WHAT IS EXPECTED ->
What is needed is the full set of records, word for word, with no pictures.

[Stored records]
● ● ●

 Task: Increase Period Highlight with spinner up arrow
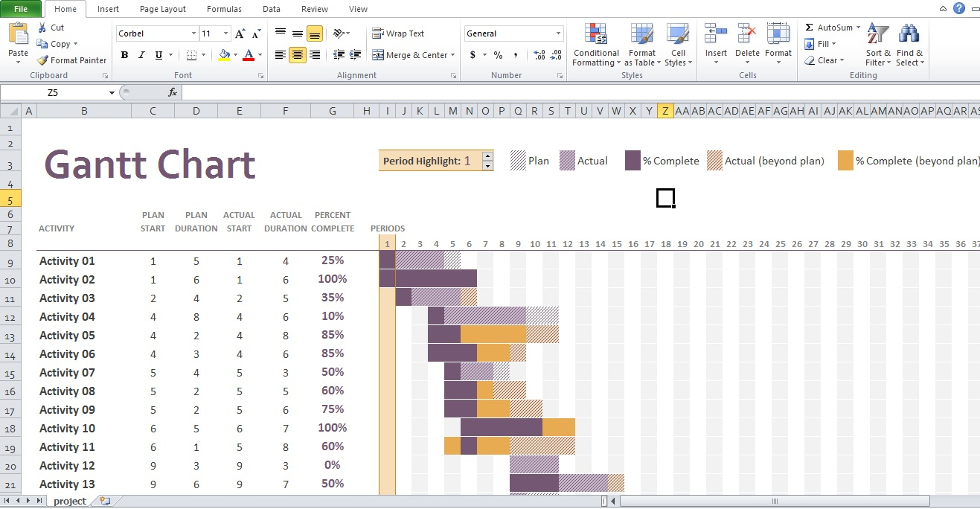pyautogui.click(x=487, y=156)
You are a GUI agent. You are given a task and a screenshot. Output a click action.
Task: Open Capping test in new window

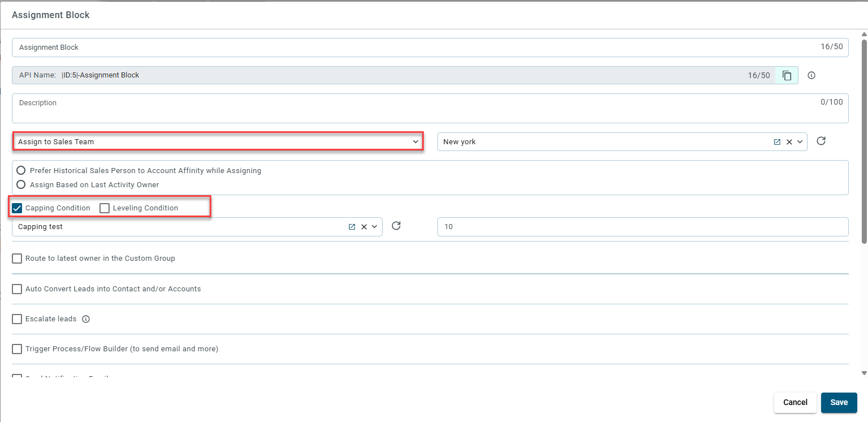tap(351, 227)
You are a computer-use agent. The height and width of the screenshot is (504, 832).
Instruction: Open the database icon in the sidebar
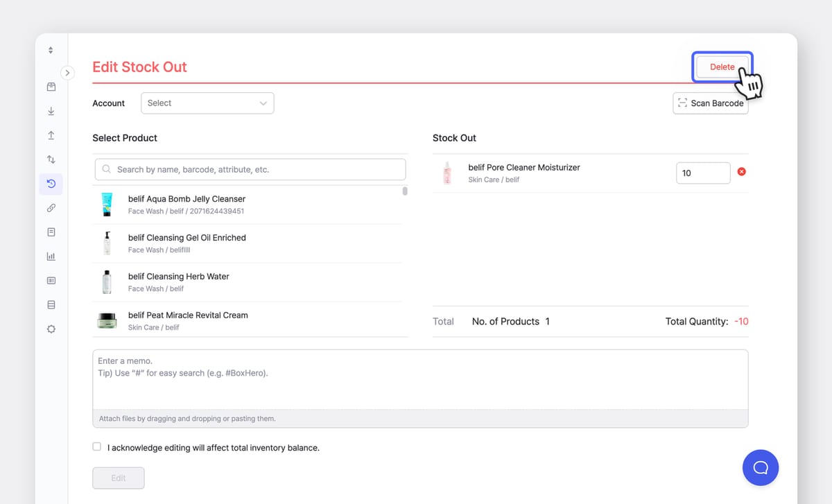[51, 304]
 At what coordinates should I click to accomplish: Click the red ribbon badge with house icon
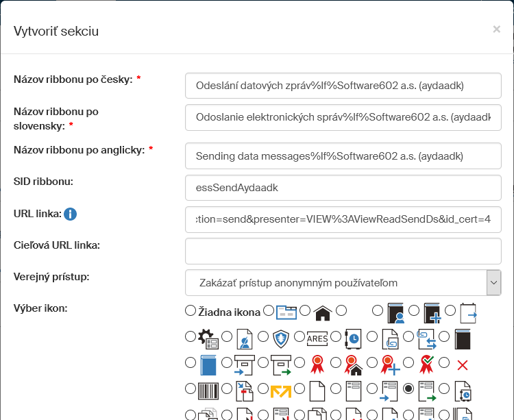click(x=353, y=365)
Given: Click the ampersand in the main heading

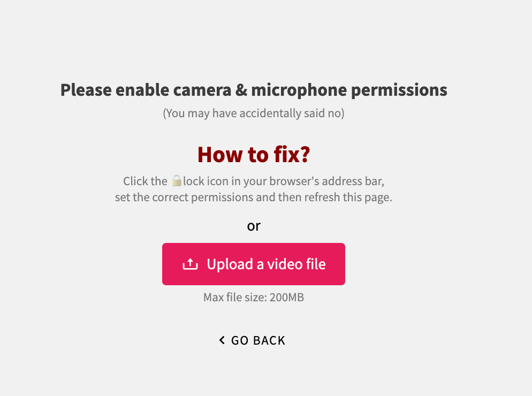Looking at the screenshot, I should tap(241, 90).
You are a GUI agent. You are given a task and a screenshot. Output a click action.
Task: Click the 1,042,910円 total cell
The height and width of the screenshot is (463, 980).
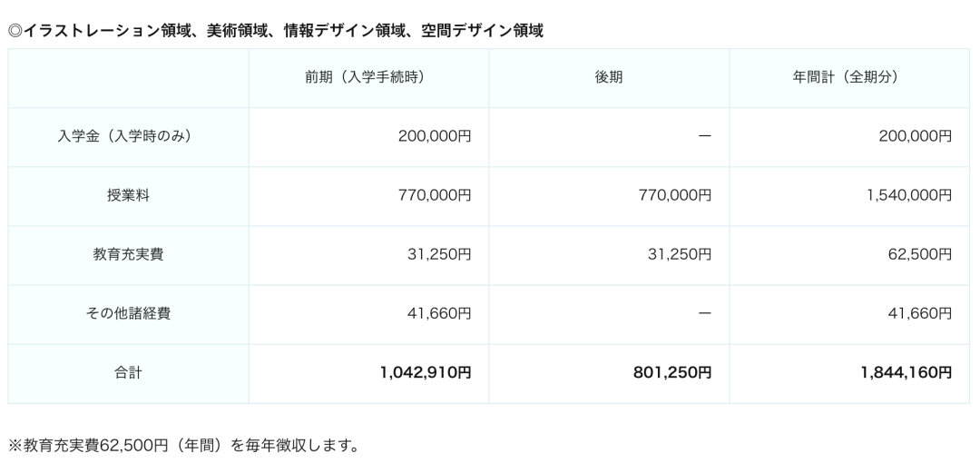pyautogui.click(x=368, y=373)
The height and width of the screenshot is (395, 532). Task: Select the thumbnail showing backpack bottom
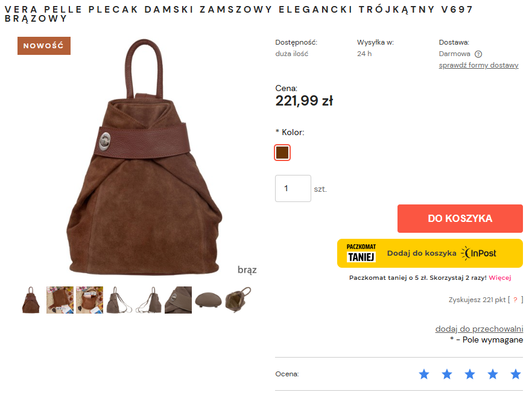pos(208,300)
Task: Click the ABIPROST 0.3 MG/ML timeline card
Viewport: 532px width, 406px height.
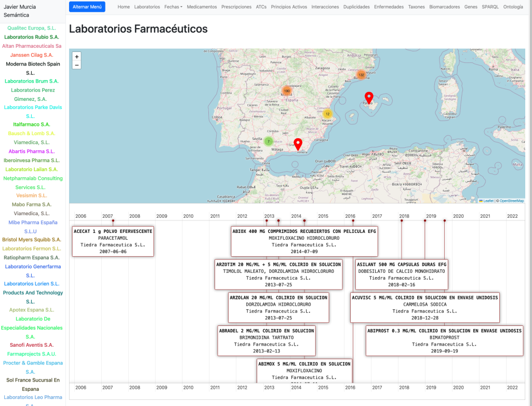Action: coord(444,340)
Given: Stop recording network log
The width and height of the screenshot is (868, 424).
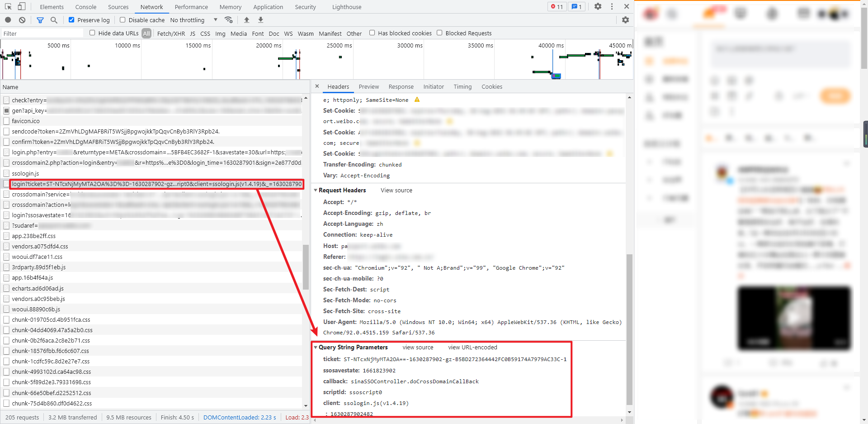Looking at the screenshot, I should pyautogui.click(x=8, y=20).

● ● ●

RESULT BELOW ->
 Task: Increase Period Highlight with spinner up arrow
pyautogui.click(x=487, y=156)
You are a GUI agent. You are given a task and a screenshot. Output a click action.
Task: Open Capping test in new window

tap(351, 227)
You are a computer-use agent. The height and width of the screenshot is (504, 832).
Instruction: Open the database icon in the sidebar
[51, 304]
 At what coordinates should I click to accomplish: Click the red ribbon badge with house icon
click(x=353, y=365)
Given: Click the ampersand in the main heading

Looking at the screenshot, I should tap(241, 90).
You are a GUI agent. You are given a task and a screenshot. Output a click action.
Task: Click the 1,042,910円 total cell
The height and width of the screenshot is (463, 980).
pyautogui.click(x=368, y=373)
The height and width of the screenshot is (395, 532). Task: Select the thumbnail showing backpack bottom
pos(208,300)
Task: Click the ABIPROST 0.3 MG/ML timeline card
Viewport: 532px width, 406px height.
Action: coord(444,340)
Given: Stop recording network log
The width and height of the screenshot is (868, 424).
Looking at the screenshot, I should pyautogui.click(x=8, y=20).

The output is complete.